Short task:
Please rewrite the material below, replacing "cookie settings" with "privacy preferences" and keeping everything else the same. Leave the pictures out of your answer.

Material from a pointing dataset:
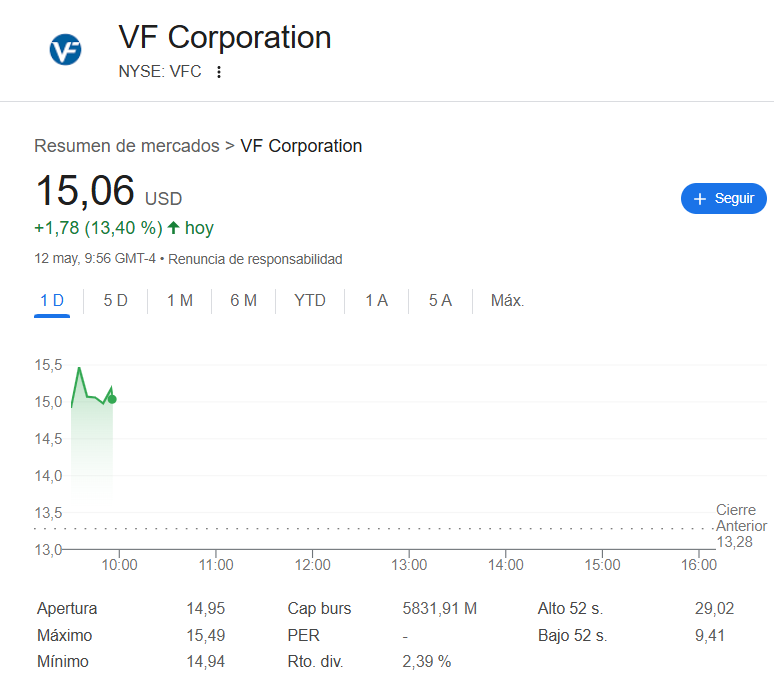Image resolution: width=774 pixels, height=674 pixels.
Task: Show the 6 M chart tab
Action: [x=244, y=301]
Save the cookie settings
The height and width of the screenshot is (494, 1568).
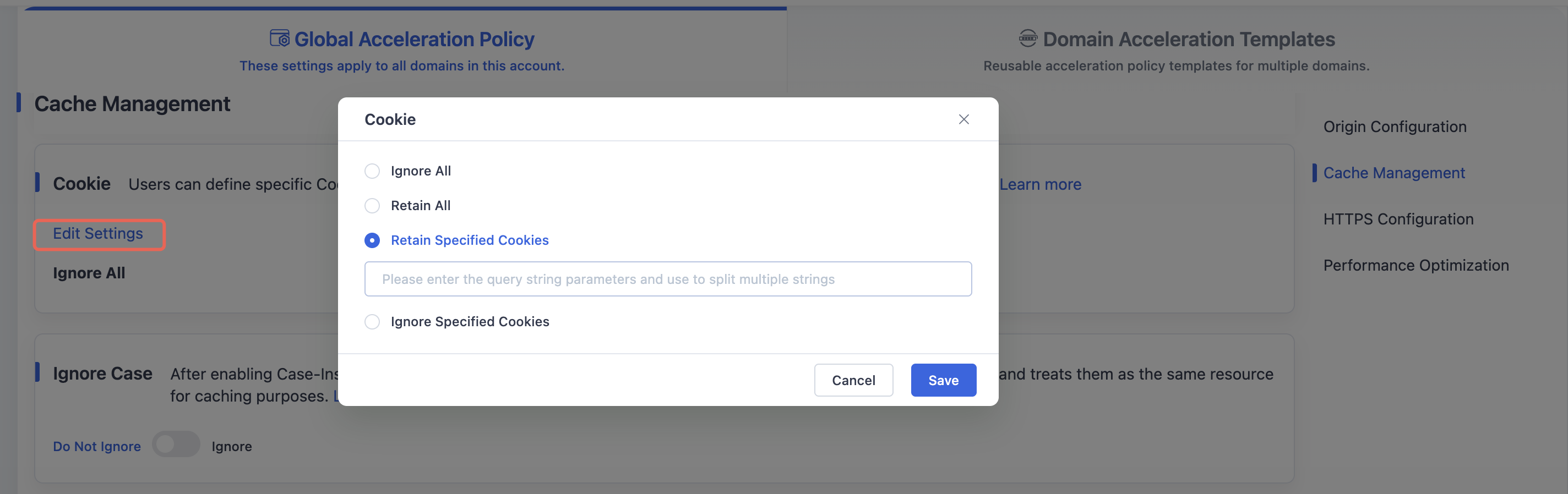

Solution to this problem:
Image resolution: width=774 pixels, height=674 pixels.
Task: Show the 6 M chart tab
Action: [x=244, y=301]
Save the privacy preferences
The height and width of the screenshot is (494, 1568).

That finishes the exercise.